By Joy Hampton
The Norman Transcript
NORMAN — Norman has been deemed a top 10 city for frugal retirees by MoneyRates.com.
According to the website — which provides information on bank rates, personal finance, savings account and investing — the frugal city rankings emerged by taking the U.S. metropolitan areas with the lowest costs of living based on 2012 data from C2ER and removing the cities that also appear on NeighborhoodScout’s list of the 100 Most Dangerous Cities in America.
Data on property, sales and state income taxes from Tax-Rates.org also are listed, as are home prices along with the area’s median home prices from NeighborhoodScout.
Norman received the ranking of third most frugal city, coming in below No. 1 Harlingen, Texas, and No. 2 McAllen, Texas, but beating out Fayetteville, Ark., and Wichita Falls, Texas.
Norman is cited as having a cost of living that is 85.6 percent of the national average and a median home value of $143,316. The average state income tax in Oklahoma is 3 percent, and the average property tax rate in Oklahoma is 0.74 percent. The state sales tax rate is 4.5 percent, according to the study.
“I do know that our cost of living is relatively low compared to most other cities and cities in the region. I know that our tax rate is below average and our utility rates are the lowest in the region,” Norman Finance Director Anthony Francisco said. “By most measures that I’m aware of, we do have an extremely low cost of living.”
Norman is touted for an educated populace due to the University of Oklahoma.
“This is not just one rating,” Mayor Cindy Rosenthal said. “The facts show that Norman is a great place to live because of the amenities at a great cost for young people starting out as well as retirees.”
Despite a violent crime rate below the national median, however, Norman’s location in tornado alley is seen as a potential hazard — ironically, a hazard the article doesn’t mention in reference to Wichita Falls.
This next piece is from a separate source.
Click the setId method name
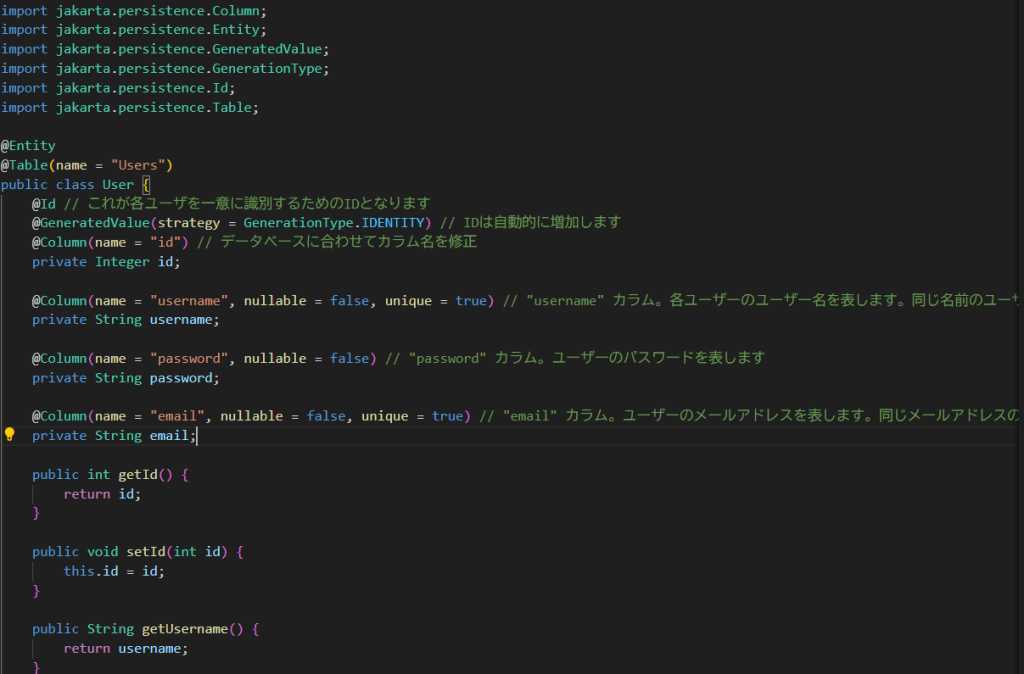 146,552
Tornadoes aside, Norman, anecdotally, appears to be popular with retirees who often choose the city to be close to their adult children and grandchildren.
According to another economic publication, The Fiscal Times, retirees prefer to move south or west and look for cities with universities, good medical care, cultural attractions and access to outdoor beauty.
“There is no question that, as a smaller community, Norman benefits from having Broadway-quality theater, tremendous museums and a broad array of art and cultural opportunities because of the university,” Rosenthal said. “Almost every week, there are two or three different opportunities to hear cutting-edge scholars and thinkers in public lectures.”